BEGIN Task material

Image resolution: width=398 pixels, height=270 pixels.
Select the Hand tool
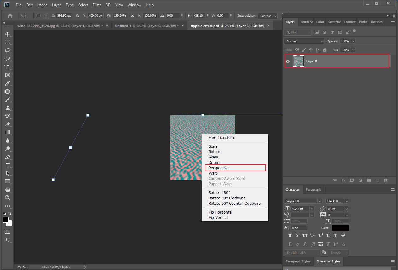click(8, 190)
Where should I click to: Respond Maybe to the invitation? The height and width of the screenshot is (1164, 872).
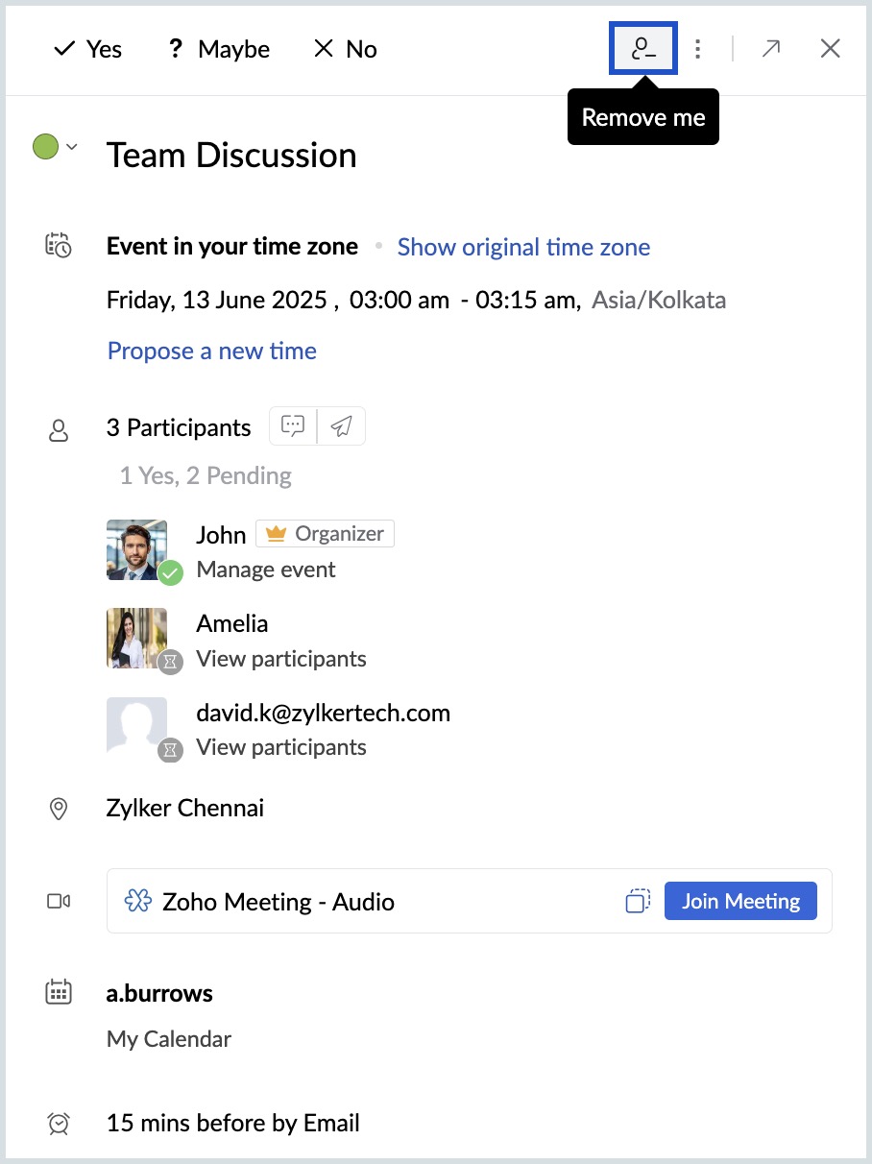(218, 49)
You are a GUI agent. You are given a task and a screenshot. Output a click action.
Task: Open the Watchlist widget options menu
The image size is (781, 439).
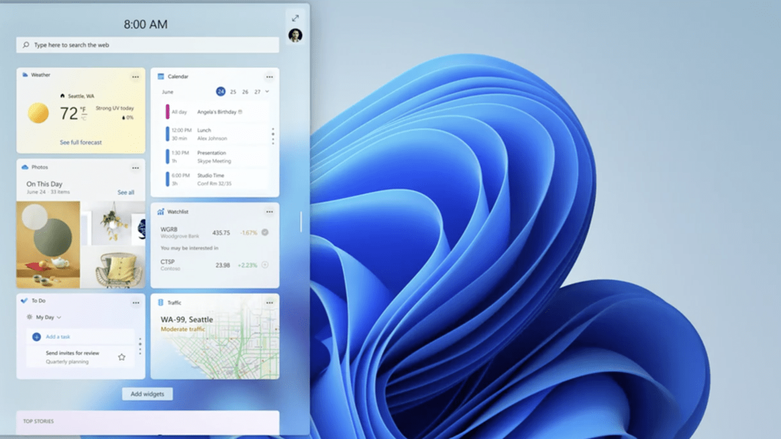click(269, 212)
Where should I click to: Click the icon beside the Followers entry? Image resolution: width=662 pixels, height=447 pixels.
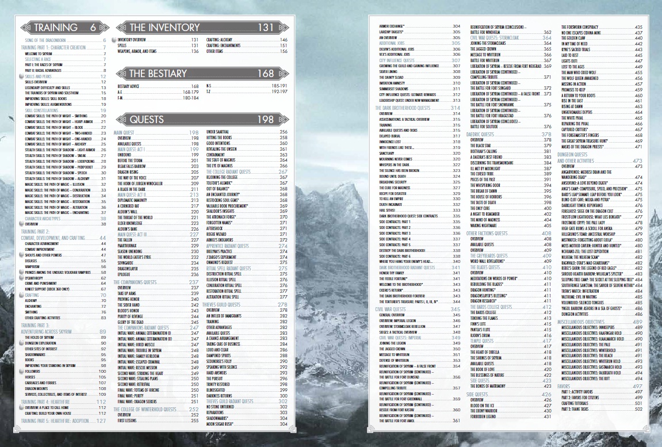coord(22,372)
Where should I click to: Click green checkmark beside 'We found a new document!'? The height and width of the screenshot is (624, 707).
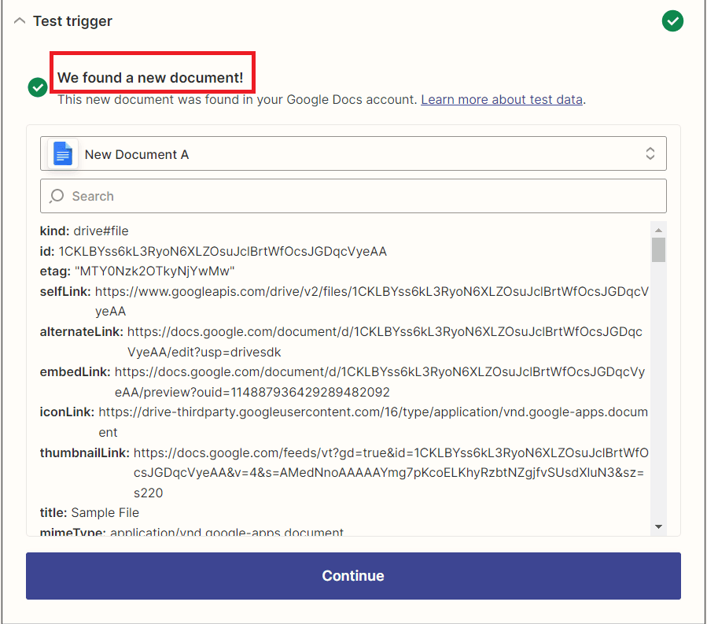point(38,87)
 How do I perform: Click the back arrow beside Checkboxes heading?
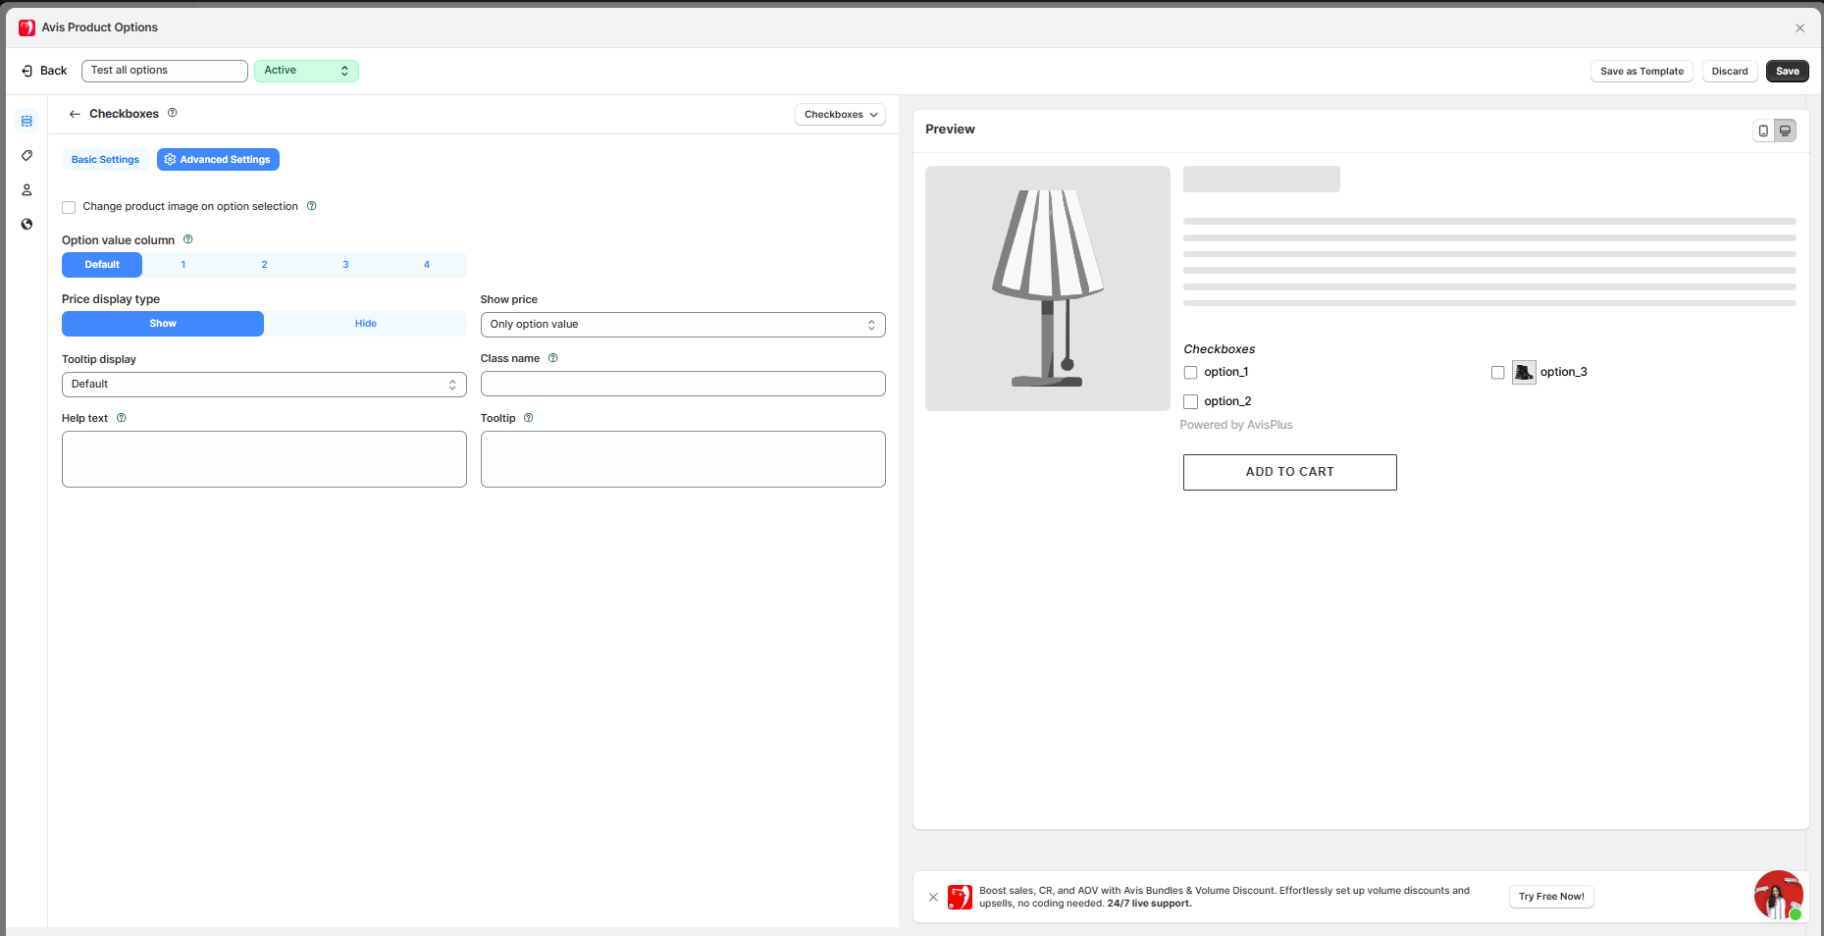(75, 114)
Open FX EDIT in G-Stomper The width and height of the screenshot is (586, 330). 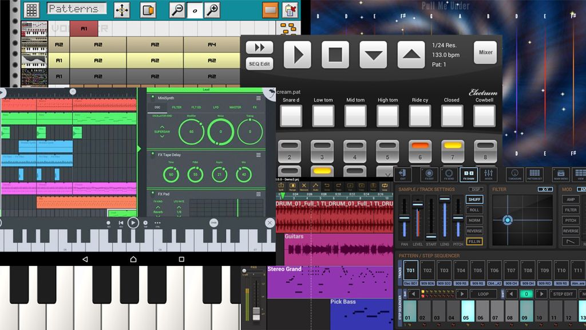tap(429, 173)
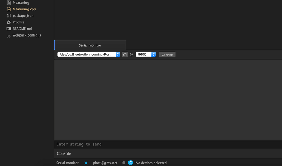Viewport: 282px width, 166px height.
Task: Open Measuring.cpp in the file tree
Action: 24,9
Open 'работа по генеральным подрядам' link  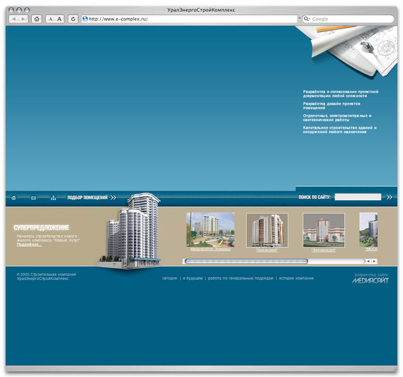pyautogui.click(x=241, y=278)
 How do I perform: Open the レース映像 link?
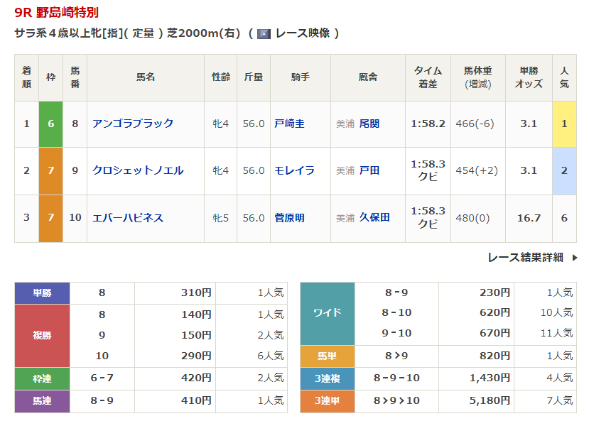click(302, 33)
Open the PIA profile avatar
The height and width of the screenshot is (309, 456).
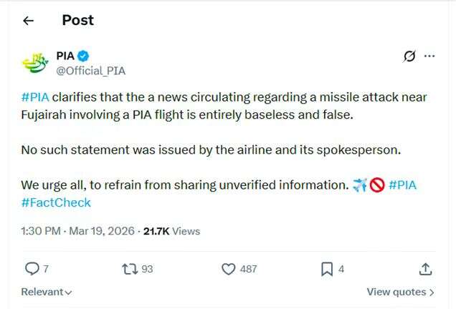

END Task material

● Task details
Put the lines above into a JSON list of strings, one string per line, starting at the line that contains "How do I perform: Open the レース映像 link?" and ending at the last line, both included. Omit blank lines and leave the pictures out.

● Exercise result
[
  " How do I perform: Open the レース映像 link?",
  "click(302, 33)",
  "Open the PIA profile avatar",
  "The height and width of the screenshot is (309, 456)."
]